▶ **The task**: Starting with the line where "Where should I" appears, print every line through the end of the entries below exactly as it stands, and leave out the pictures.
Top of Records provided
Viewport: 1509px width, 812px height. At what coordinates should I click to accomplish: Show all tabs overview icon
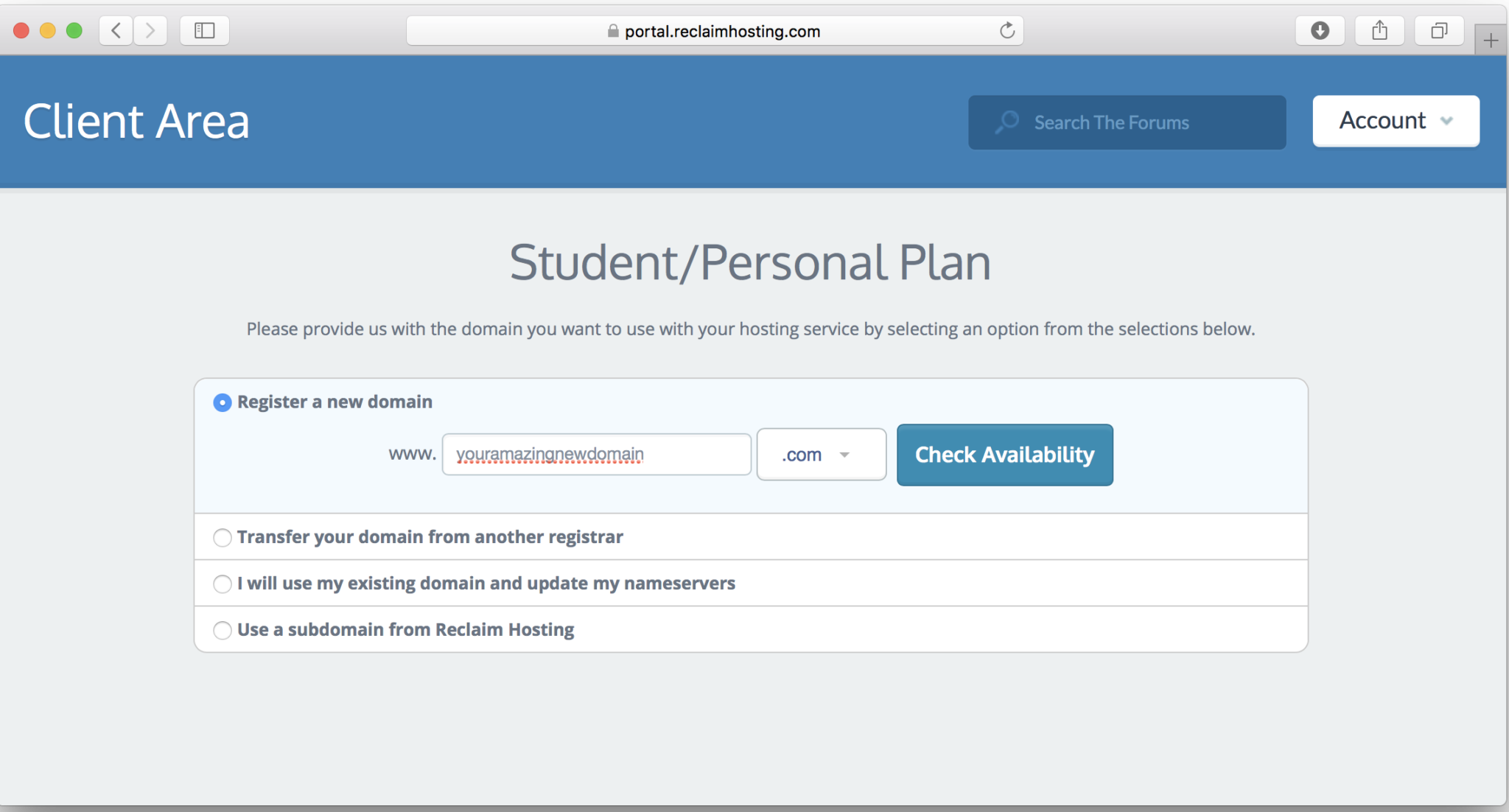[x=1438, y=31]
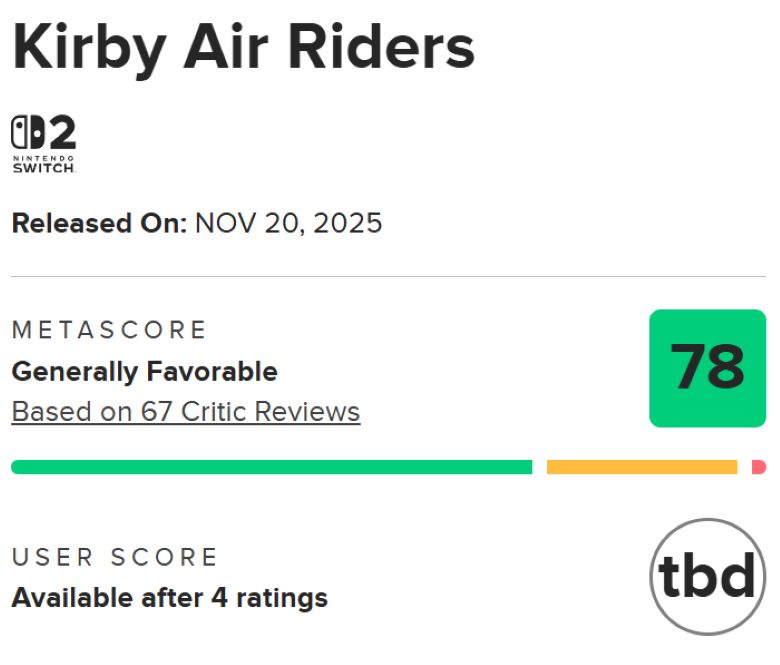
Task: Click the METASCORE section heading
Action: click(109, 330)
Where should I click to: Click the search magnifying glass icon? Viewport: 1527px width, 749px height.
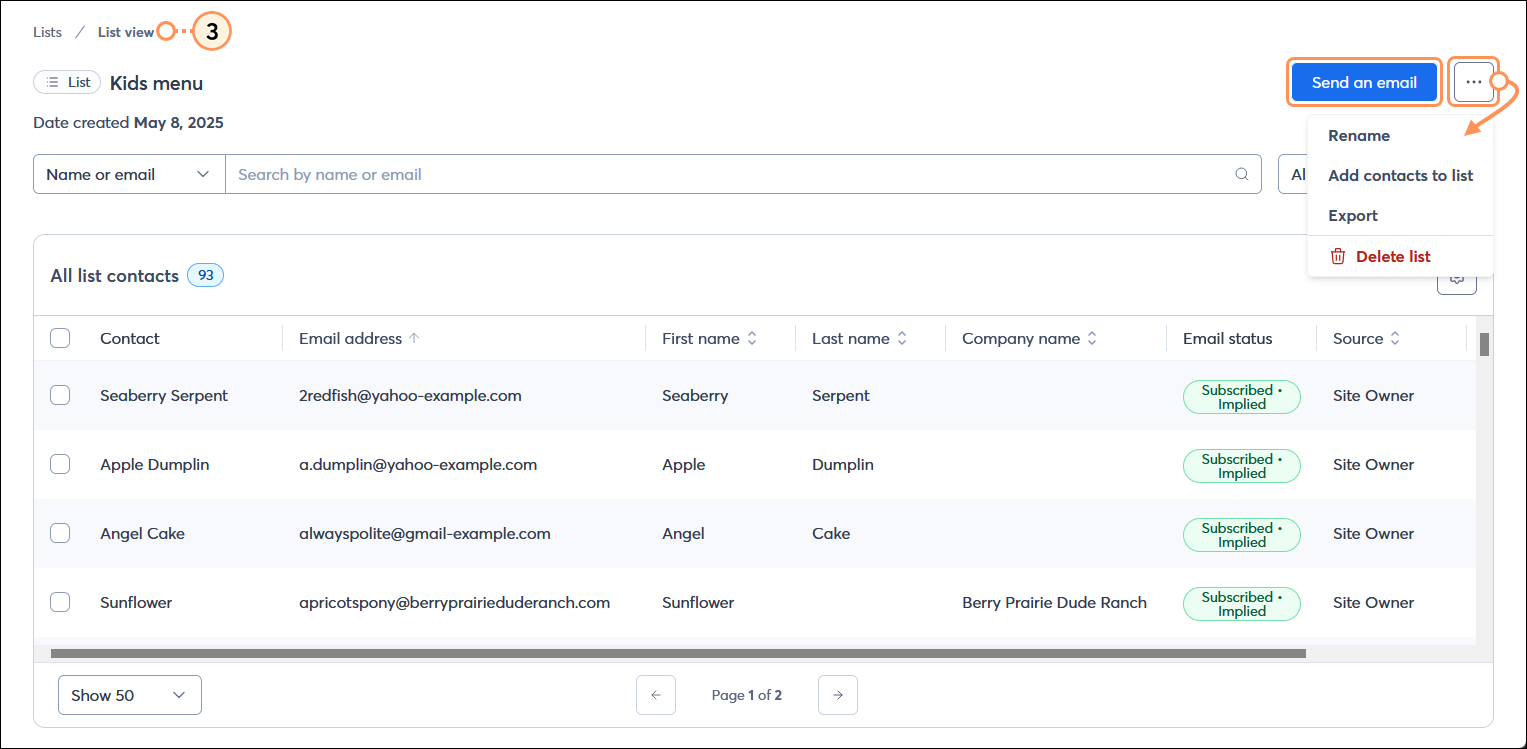pyautogui.click(x=1241, y=173)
Bottom of Records provided
▶ **Response below**:
Where should I click to: Click the search magnifying glass icon? Viewport: 1527px width, 749px height.
pyautogui.click(x=1241, y=173)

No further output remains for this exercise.